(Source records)
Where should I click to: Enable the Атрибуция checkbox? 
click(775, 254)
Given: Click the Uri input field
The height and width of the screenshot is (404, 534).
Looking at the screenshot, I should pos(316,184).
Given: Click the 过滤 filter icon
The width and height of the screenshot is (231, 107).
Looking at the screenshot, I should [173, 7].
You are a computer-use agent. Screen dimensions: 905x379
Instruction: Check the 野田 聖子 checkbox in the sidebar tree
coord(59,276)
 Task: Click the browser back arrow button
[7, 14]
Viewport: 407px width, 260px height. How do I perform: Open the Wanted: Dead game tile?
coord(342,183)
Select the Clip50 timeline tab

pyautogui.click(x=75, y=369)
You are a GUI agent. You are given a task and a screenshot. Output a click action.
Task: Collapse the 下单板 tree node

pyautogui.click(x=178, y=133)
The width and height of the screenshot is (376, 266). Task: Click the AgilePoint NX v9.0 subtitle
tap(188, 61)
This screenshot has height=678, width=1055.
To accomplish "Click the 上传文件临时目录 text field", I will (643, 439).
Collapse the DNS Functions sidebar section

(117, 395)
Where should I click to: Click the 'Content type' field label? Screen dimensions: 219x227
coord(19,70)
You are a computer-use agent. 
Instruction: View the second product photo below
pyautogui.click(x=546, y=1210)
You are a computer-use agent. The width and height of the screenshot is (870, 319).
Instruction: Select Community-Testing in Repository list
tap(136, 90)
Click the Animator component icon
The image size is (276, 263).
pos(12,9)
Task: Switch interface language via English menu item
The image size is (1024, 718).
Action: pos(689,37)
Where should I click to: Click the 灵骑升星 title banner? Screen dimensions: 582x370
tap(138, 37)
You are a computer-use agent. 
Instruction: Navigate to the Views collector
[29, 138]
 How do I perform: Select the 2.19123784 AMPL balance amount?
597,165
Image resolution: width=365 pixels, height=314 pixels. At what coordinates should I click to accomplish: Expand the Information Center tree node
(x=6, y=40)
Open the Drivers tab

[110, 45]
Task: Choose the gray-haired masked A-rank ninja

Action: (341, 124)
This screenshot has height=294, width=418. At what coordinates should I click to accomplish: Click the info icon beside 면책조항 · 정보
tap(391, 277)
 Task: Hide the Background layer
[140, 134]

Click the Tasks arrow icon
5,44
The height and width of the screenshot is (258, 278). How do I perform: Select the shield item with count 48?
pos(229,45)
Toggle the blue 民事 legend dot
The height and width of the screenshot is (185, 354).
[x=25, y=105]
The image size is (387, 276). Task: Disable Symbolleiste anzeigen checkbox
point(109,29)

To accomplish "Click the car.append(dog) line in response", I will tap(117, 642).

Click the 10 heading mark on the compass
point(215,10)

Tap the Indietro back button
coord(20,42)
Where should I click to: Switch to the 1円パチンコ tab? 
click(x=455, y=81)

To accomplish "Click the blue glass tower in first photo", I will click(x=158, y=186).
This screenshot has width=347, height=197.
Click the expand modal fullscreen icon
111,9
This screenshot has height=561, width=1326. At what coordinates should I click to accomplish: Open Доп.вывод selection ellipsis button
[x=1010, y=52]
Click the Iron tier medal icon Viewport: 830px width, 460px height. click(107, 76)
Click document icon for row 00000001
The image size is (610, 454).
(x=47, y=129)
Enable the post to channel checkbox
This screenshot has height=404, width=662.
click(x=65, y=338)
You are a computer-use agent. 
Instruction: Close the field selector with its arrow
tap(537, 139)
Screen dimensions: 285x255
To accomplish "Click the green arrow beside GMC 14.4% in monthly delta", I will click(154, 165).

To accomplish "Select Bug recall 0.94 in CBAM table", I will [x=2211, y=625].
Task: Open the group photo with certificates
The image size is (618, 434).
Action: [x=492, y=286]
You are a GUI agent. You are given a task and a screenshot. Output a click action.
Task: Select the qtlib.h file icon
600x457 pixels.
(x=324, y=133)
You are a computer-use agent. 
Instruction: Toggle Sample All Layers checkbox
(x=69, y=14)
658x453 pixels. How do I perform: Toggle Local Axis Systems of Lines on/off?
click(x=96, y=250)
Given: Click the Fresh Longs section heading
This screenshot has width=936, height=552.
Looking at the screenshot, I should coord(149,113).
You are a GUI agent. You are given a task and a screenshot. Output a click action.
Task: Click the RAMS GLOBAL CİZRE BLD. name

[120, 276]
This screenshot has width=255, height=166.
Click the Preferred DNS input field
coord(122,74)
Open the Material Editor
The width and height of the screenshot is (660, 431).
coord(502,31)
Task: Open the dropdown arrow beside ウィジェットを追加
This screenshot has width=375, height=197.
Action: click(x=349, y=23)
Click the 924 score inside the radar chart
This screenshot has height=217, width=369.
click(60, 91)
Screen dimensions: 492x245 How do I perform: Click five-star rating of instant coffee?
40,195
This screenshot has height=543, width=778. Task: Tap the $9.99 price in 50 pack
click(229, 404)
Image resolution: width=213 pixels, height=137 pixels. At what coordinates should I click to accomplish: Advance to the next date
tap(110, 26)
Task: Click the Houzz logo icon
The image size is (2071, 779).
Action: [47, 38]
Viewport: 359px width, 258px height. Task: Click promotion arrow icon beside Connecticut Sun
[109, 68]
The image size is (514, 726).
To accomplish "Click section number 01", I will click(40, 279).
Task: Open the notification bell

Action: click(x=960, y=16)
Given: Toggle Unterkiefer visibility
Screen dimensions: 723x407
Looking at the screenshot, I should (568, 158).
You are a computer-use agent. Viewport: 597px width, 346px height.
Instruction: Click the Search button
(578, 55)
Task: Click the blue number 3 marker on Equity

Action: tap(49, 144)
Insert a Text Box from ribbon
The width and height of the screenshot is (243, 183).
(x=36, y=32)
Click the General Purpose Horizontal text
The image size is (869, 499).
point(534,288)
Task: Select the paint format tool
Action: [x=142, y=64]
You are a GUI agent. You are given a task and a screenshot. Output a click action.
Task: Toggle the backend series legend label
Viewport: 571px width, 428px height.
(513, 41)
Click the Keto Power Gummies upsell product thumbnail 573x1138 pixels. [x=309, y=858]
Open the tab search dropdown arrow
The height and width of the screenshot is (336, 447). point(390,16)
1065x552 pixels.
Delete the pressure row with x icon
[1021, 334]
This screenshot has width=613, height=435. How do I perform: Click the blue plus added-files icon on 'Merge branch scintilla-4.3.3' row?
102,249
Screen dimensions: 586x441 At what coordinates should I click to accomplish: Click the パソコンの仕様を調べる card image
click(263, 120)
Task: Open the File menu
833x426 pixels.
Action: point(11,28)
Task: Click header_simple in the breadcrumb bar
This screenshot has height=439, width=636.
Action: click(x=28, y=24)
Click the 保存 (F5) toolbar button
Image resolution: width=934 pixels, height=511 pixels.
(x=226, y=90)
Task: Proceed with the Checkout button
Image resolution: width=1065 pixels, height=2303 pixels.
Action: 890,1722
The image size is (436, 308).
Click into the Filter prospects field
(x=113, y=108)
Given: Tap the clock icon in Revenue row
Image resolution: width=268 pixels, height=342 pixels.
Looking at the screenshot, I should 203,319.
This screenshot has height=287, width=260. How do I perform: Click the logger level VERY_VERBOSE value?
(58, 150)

## Assignment
Each line above is to be restated exactly as it stands.

## Answer to this task
Where should I click to: Enable the Атрибуция checkbox? 
click(775, 254)
Given: Click the Uri input field
The height and width of the screenshot is (404, 534).
Looking at the screenshot, I should pos(316,184).
Given: Click the 过滤 filter icon
The width and height of the screenshot is (231, 107).
Looking at the screenshot, I should [173, 7].
You are a computer-use agent. Screen dimensions: 905x379
Instruction: Check the 野田 聖子 checkbox in the sidebar tree
coord(59,276)
 Task: Click the browser back arrow button
[7, 14]
Viewport: 407px width, 260px height. How do I perform: Open the Wanted: Dead game tile?
coord(342,183)
Select the Clip50 timeline tab

pyautogui.click(x=75, y=369)
You are a GUI agent. You are given a task and a screenshot. Output a click action.
Task: Collapse the 下单板 tree node

pyautogui.click(x=178, y=133)
The width and height of the screenshot is (376, 266). Task: Click the AgilePoint NX v9.0 subtitle
tap(188, 61)
This screenshot has height=678, width=1055.
To accomplish "Click the 上传文件临时目录 text field", I will (643, 439).
Collapse the DNS Functions sidebar section

(117, 395)
Where should I click to: Click the 'Content type' field label? Screen dimensions: 219x227
coord(19,70)
You are a computer-use agent. 
Instruction: View the second product photo below
pyautogui.click(x=546, y=1210)
You are a computer-use agent. The width and height of the screenshot is (870, 319).
Instruction: Select Community-Testing in Repository list
tap(136, 90)
Click the Animator component icon
The image size is (276, 263).
pos(12,9)
Task: Switch interface language via English menu item
The image size is (1024, 718).
Action: pos(689,37)
Where should I click to: Click the 灵骑升星 title banner? Screen dimensions: 582x370
tap(138, 37)
You are a computer-use agent. 
Instruction: Navigate to the Views collector
[29, 138]
 How do I perform: Select the 2.19123784 AMPL balance amount?
597,165
Image resolution: width=365 pixels, height=314 pixels. At what coordinates should I click to accomplish: Expand the Information Center tree node
(x=6, y=40)
Open the Drivers tab

[110, 45]
Task: Choose the gray-haired masked A-rank ninja

Action: (341, 124)
This screenshot has height=294, width=418. At what coordinates should I click to accomplish: Click the info icon beside 면책조항 · 정보
tap(391, 277)
 Task: Hide the Background layer
[140, 134]

Click the Tasks arrow icon
5,44
The height and width of the screenshot is (258, 278). How do I perform: Select the shield item with count 48?
pos(229,45)
Toggle the blue 民事 legend dot
The height and width of the screenshot is (185, 354).
[x=25, y=105]
The image size is (387, 276). Task: Disable Symbolleiste anzeigen checkbox
point(109,29)

To accomplish "Click the car.append(dog) line in response", I will tap(117, 642).

Click the 10 heading mark on the compass
point(215,10)

Tap the Indietro back button
coord(20,42)
Where should I click to: Switch to the 1円パチンコ tab? 
click(x=455, y=81)

To accomplish "Click the blue glass tower in first photo", I will click(x=158, y=186).
This screenshot has width=347, height=197.
Click the expand modal fullscreen icon
111,9
This screenshot has height=561, width=1326. At what coordinates should I click to accomplish: Open Доп.вывод selection ellipsis button
[x=1010, y=52]
Click the Iron tier medal icon Viewport: 830px width, 460px height. click(107, 76)
Click document icon for row 00000001
The image size is (610, 454).
(x=47, y=129)
Enable the post to channel checkbox
This screenshot has height=404, width=662.
click(x=65, y=338)
You are a computer-use agent. 
Instruction: Close the field selector with its arrow
tap(537, 139)
Screen dimensions: 285x255
To accomplish "Click the green arrow beside GMC 14.4% in monthly delta", I will click(154, 165).

To accomplish "Select Bug recall 0.94 in CBAM table", I will [x=2211, y=625].
Task: Open the group photo with certificates
The image size is (618, 434).
Action: [x=492, y=286]
You are a GUI agent. You are given a task and a screenshot. Output a click action.
Task: Select the qtlib.h file icon
600x457 pixels.
(x=324, y=133)
You are a computer-use agent. 
Instruction: Toggle Sample All Layers checkbox
(x=69, y=14)
658x453 pixels. How do I perform: Toggle Local Axis Systems of Lines on/off?
click(x=96, y=250)
Given: Click the Fresh Longs section heading
This screenshot has width=936, height=552.
Looking at the screenshot, I should coord(149,113).
You are a GUI agent. You are given a task and a screenshot. Output a click action.
Task: Click the RAMS GLOBAL CİZRE BLD. name

[120, 276]
This screenshot has width=255, height=166.
Click the Preferred DNS input field
coord(122,74)
Open the Material Editor
The width and height of the screenshot is (660, 431).
coord(502,31)
Task: Open the dropdown arrow beside ウィジェットを追加
This screenshot has width=375, height=197.
Action: click(x=349, y=23)
Click the 924 score inside the radar chart
This screenshot has height=217, width=369.
click(60, 91)
Screen dimensions: 492x245 How do I perform: Click five-star rating of instant coffee?
40,195
This screenshot has height=543, width=778. Task: Tap the $9.99 price in 50 pack
click(229, 404)
Image resolution: width=213 pixels, height=137 pixels. At what coordinates should I click to accomplish: Advance to the next date
tap(110, 26)
Task: Click the Houzz logo icon
The image size is (2071, 779).
Action: [47, 38]
Viewport: 359px width, 258px height. Task: Click promotion arrow icon beside Connecticut Sun
[109, 68]
The image size is (514, 726).
To accomplish "Click section number 01", I will click(40, 279).
Task: Open the notification bell

Action: click(x=960, y=16)
Given: Toggle Unterkiefer visibility
Screen dimensions: 723x407
Looking at the screenshot, I should (568, 158).
You are a computer-use agent. Viewport: 597px width, 346px height.
Instruction: Click the Search button
(578, 55)
Task: Click the blue number 3 marker on Equity

Action: tap(49, 144)
Insert a Text Box from ribbon
The width and height of the screenshot is (243, 183).
(x=36, y=32)
Click the General Purpose Horizontal text
The image size is (869, 499).
point(534,288)
Task: Select the paint format tool
Action: [x=142, y=64]
You are a GUI agent. You are given a task and a screenshot. Output a click action.
Task: Toggle the backend series legend label
Viewport: 571px width, 428px height.
(513, 41)
Click the Keto Power Gummies upsell product thumbnail 573x1138 pixels. [x=309, y=858]
Open the tab search dropdown arrow
The height and width of the screenshot is (336, 447). point(390,16)
1065x552 pixels.
Delete the pressure row with x icon
[1021, 334]
This screenshot has width=613, height=435. How do I perform: Click the blue plus added-files icon on 'Merge branch scintilla-4.3.3' row?
102,249
Screen dimensions: 586x441 At what coordinates should I click to accomplish: Click the パソコンの仕様を調べる card image
click(263, 120)
Task: Open the File menu
833x426 pixels.
Action: point(11,28)
Task: Click header_simple in the breadcrumb bar
This screenshot has height=439, width=636.
Action: click(x=28, y=24)
Click the 保存 (F5) toolbar button
Image resolution: width=934 pixels, height=511 pixels.
(x=226, y=90)
Task: Proceed with the Checkout button
Image resolution: width=1065 pixels, height=2303 pixels.
Action: 890,1722
The image size is (436, 308).
Click into the Filter prospects field
(x=113, y=108)
Given: Tap the clock icon in Revenue row
Image resolution: width=268 pixels, height=342 pixels.
Looking at the screenshot, I should 203,319.
This screenshot has height=287, width=260. How do I perform: Click the logger level VERY_VERBOSE value?
(58, 150)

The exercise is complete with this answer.